Inner Mongolia – a bit Chinese and a bit Mongolian
Inner Mongolia is an administrative region of northern China of the same level as a province, but with a larger degree of political autonomy.
The greater part of Inner Mongolia is a plateau with elevations of about 1000 metres. The Yellow River flows north from Ningxia and forms a loop that encloses the Ordos Desert. Grasslands predominate on the plateau, where they sustain large numbers of grazing animals such as cows, sheep, goats, camels, and horses. Milk from all those animals has been part of the traditional diet of the Mongols. Apart from drinking the fresh product, milk is processed into a number of cheese and yoghurt-like products. Horse milk is even fermented into an alcoholic beverage.

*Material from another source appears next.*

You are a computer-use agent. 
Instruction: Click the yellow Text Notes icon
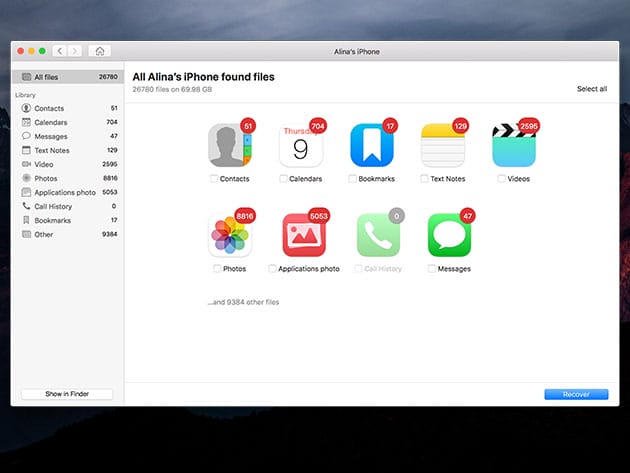tap(442, 146)
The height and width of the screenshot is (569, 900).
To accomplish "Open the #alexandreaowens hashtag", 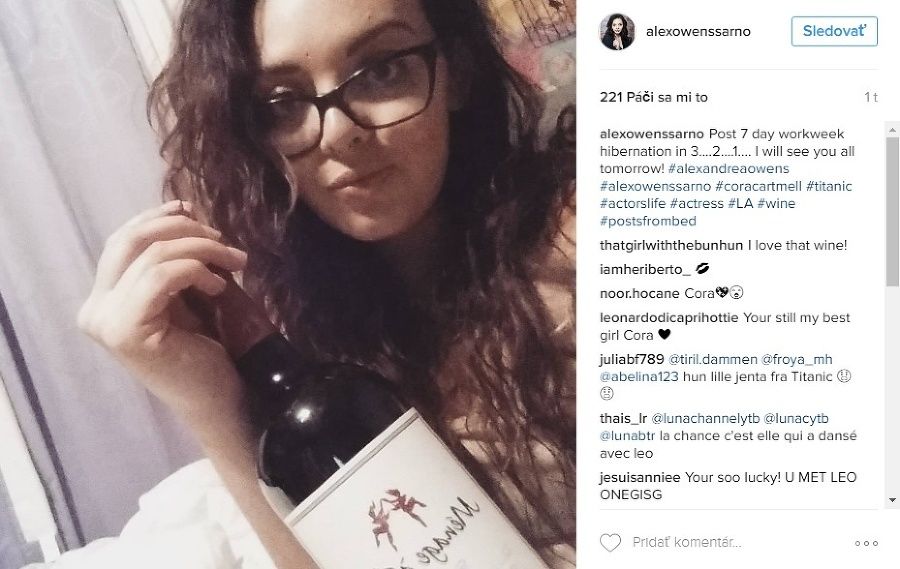I will 728,169.
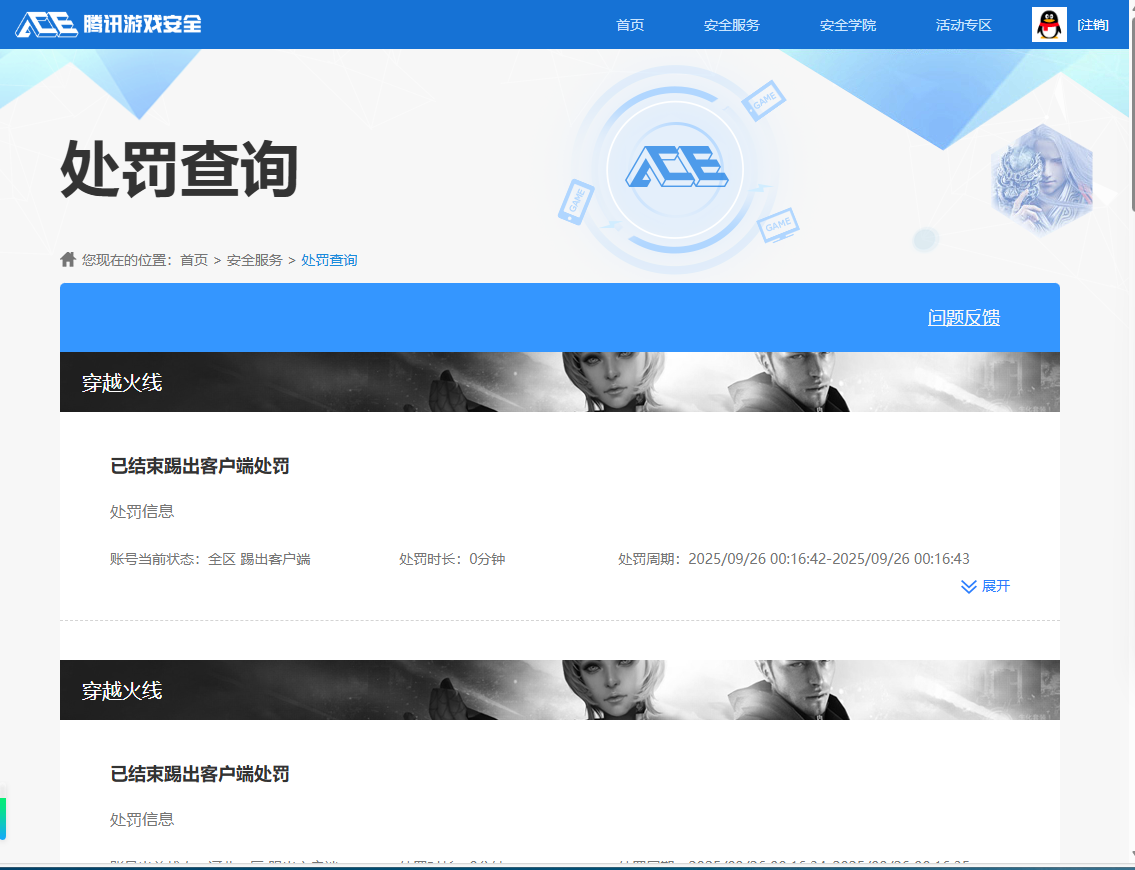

The population of Inner Mongolia is approximately 25 million, up from only 6.1 million in 1953. The rapid population growth since the 1950s is a result of better nutrition, increased health care services, and a substantial migration into the region of Han Chinese. More than 80% of the current population is Han. Mongols comprise the largest minority group in Inner Mongolia, and their presence is acknowledged by the government’s designation of Inner Mongolia as an autonomous region.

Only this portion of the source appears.